BEGIN

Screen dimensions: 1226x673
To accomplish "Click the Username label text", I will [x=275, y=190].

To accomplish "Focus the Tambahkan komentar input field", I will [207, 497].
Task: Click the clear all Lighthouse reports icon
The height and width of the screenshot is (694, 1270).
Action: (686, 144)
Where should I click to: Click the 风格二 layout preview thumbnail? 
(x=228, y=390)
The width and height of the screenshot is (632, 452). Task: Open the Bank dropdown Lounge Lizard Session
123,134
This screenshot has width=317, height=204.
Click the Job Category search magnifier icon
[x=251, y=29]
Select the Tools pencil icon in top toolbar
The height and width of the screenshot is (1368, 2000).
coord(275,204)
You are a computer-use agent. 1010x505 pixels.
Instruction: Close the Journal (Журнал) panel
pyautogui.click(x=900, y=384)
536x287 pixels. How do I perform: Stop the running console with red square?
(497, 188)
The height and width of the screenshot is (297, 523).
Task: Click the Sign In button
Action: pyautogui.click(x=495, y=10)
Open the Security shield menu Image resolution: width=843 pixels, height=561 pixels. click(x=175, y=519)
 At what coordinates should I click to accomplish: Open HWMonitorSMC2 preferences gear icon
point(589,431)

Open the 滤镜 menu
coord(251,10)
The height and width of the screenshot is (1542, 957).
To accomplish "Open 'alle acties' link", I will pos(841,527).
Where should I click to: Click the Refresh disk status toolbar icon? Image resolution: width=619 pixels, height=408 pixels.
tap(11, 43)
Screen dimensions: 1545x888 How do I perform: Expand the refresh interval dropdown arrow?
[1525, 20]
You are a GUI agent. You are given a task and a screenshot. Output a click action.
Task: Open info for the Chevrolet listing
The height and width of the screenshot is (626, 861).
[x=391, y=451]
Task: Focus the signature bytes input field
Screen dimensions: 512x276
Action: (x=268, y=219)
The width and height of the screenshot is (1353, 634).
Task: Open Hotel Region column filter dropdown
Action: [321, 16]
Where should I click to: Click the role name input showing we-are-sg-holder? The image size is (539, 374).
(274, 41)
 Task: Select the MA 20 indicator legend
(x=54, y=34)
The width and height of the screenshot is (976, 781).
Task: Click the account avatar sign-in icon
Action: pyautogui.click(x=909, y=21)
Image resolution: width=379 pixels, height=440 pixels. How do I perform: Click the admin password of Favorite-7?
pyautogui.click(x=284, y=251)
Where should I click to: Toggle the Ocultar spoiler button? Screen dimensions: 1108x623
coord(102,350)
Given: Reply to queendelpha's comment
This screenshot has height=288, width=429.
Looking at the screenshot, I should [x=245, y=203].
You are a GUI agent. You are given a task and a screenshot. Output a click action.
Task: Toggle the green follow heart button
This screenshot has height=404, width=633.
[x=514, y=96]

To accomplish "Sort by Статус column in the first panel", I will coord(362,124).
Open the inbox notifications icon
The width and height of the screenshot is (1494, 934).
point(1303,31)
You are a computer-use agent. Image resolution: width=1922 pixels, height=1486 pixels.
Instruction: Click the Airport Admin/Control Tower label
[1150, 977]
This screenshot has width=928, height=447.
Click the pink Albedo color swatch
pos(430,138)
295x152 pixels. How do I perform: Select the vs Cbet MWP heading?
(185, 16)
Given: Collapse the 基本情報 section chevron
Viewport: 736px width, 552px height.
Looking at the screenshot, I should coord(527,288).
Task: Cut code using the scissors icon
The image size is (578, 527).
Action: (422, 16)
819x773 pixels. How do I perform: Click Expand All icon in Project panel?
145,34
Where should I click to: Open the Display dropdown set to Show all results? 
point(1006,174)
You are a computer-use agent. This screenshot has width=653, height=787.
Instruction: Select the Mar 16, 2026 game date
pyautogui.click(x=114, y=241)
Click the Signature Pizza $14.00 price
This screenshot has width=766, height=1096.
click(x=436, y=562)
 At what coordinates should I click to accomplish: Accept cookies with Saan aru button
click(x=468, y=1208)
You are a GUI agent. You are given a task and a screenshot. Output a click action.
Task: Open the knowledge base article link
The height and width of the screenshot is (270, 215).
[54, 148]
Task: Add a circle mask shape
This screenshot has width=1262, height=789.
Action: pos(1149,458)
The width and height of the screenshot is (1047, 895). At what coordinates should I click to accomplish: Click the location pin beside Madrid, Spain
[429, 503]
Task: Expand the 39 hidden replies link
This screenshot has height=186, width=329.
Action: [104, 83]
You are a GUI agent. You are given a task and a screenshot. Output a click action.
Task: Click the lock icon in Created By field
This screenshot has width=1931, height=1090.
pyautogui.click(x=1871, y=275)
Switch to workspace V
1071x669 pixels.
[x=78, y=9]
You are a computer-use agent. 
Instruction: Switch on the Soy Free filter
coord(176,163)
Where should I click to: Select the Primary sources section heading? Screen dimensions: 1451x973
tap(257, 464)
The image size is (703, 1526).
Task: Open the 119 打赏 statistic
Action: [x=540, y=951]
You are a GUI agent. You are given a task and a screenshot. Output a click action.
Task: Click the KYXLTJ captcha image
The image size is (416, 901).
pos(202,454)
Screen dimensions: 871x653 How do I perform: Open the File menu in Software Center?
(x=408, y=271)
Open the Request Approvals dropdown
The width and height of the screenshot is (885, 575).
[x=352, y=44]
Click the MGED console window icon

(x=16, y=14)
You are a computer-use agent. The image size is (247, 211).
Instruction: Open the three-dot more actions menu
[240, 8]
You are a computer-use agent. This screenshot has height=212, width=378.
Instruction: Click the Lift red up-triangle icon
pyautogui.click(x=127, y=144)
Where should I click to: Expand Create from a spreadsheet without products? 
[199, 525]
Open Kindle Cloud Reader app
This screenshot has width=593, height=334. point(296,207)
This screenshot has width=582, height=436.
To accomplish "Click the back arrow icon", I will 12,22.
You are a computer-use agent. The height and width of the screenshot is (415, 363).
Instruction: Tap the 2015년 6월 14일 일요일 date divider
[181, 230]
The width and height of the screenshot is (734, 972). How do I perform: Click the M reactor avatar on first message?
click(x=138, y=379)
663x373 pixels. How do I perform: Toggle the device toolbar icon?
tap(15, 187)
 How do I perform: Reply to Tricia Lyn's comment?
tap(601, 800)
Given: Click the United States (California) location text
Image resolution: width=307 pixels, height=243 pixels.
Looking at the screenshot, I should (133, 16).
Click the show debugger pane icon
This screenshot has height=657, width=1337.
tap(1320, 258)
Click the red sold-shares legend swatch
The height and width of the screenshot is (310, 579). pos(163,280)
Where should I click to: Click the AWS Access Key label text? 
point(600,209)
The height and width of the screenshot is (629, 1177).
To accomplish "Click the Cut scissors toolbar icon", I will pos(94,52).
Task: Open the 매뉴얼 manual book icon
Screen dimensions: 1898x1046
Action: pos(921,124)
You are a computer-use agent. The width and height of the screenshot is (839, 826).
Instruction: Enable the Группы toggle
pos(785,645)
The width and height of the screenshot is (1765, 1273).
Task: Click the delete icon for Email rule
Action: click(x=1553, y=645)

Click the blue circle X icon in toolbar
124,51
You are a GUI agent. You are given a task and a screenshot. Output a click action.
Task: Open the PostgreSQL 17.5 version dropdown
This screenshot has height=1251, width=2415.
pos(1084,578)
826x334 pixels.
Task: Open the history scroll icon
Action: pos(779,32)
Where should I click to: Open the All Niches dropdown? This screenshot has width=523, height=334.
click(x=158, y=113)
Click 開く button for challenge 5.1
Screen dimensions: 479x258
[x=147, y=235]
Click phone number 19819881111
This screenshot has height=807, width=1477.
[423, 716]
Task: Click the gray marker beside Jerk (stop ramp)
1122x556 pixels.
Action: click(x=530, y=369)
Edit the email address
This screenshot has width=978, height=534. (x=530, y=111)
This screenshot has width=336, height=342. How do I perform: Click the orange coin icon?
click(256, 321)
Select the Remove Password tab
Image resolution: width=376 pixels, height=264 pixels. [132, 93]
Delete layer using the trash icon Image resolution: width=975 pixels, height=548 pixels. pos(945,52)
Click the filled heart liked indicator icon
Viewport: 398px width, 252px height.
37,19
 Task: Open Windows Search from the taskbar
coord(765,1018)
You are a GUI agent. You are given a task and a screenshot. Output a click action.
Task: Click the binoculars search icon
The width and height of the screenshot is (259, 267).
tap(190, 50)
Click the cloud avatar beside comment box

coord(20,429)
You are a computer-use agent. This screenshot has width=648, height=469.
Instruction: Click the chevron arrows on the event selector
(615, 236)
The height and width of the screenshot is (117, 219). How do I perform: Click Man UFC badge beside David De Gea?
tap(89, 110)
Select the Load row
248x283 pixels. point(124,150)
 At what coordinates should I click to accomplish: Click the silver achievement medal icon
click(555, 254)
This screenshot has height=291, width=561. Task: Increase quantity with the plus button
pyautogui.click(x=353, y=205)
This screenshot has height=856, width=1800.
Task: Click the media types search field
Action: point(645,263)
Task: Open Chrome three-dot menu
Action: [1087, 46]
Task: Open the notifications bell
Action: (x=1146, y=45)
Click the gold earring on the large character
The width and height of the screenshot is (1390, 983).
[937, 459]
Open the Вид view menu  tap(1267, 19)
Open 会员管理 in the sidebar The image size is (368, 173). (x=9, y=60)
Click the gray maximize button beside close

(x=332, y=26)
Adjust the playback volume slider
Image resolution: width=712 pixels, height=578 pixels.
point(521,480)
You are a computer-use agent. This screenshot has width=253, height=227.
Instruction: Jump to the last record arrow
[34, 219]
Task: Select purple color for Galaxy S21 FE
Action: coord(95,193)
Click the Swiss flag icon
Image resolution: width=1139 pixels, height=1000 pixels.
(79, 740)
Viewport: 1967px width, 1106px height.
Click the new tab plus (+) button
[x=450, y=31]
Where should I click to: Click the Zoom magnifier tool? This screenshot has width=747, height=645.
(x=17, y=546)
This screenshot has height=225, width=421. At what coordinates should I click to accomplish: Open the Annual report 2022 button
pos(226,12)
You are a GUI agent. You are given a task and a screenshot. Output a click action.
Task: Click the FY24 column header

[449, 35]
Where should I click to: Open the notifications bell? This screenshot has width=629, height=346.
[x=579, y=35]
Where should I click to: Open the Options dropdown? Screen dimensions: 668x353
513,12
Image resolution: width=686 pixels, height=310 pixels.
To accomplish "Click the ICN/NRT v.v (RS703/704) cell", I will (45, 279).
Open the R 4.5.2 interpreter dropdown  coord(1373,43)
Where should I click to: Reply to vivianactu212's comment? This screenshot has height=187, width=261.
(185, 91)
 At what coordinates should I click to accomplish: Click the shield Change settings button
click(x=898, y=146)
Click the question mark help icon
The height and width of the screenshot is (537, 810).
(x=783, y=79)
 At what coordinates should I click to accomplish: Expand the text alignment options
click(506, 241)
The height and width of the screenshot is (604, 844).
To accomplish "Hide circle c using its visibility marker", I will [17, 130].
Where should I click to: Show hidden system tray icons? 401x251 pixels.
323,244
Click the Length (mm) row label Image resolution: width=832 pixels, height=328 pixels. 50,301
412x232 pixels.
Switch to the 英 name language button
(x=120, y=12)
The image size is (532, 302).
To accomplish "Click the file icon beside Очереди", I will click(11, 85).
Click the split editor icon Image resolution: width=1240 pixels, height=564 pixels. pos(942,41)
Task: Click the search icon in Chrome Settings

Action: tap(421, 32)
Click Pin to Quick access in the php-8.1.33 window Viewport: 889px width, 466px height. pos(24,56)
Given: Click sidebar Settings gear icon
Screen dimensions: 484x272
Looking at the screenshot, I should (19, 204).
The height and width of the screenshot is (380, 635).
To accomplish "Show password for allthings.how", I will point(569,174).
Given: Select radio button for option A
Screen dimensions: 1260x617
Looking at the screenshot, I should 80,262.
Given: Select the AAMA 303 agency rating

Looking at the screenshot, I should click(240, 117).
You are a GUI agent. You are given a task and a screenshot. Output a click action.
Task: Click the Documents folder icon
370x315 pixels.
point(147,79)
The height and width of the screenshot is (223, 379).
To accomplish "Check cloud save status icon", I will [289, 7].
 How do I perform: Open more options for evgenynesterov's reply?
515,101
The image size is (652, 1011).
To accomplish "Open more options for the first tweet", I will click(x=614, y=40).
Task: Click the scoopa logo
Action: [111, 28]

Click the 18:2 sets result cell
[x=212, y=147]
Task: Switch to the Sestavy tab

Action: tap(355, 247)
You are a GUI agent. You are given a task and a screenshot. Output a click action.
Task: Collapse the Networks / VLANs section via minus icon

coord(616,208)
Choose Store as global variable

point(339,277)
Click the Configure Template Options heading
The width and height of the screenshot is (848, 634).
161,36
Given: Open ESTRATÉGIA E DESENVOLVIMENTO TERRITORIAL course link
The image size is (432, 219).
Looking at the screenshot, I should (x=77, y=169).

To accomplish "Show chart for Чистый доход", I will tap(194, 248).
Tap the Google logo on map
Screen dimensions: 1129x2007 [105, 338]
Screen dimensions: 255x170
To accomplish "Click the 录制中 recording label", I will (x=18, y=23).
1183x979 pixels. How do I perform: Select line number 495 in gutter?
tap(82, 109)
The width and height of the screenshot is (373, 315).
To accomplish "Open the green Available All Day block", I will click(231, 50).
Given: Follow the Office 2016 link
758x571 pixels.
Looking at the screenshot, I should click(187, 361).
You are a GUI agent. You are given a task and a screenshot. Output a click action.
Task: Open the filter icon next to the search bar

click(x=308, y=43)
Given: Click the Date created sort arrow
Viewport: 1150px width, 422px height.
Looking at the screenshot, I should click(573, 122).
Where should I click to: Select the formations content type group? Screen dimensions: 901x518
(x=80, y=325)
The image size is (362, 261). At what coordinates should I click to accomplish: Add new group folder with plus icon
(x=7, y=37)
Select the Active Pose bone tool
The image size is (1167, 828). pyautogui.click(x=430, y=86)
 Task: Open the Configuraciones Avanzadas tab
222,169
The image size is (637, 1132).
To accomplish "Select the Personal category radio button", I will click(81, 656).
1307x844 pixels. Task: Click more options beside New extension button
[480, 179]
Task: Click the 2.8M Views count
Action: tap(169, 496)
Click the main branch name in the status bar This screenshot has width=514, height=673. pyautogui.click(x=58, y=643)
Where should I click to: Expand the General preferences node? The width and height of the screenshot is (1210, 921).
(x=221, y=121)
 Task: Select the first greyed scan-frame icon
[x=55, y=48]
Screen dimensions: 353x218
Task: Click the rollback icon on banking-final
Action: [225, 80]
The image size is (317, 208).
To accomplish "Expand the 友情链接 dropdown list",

END

SHORT EXERCISE
Which lines of the items above contain the string "label"? Return every such line in full, counting only matches with the same case.

COMPLETE OUTPUT
To accomplish "Click the Username label text", I will [x=275, y=190].
Instruction: Click the Airport Admin/Control Tower label
Where should I click to: Click the AWS Access Key label text? 
Click the Length (mm) row label Image resolution: width=832 pixels, height=328 pixels. 50,301
To accomplish "Click the 录制中 recording label", I will (x=18, y=23).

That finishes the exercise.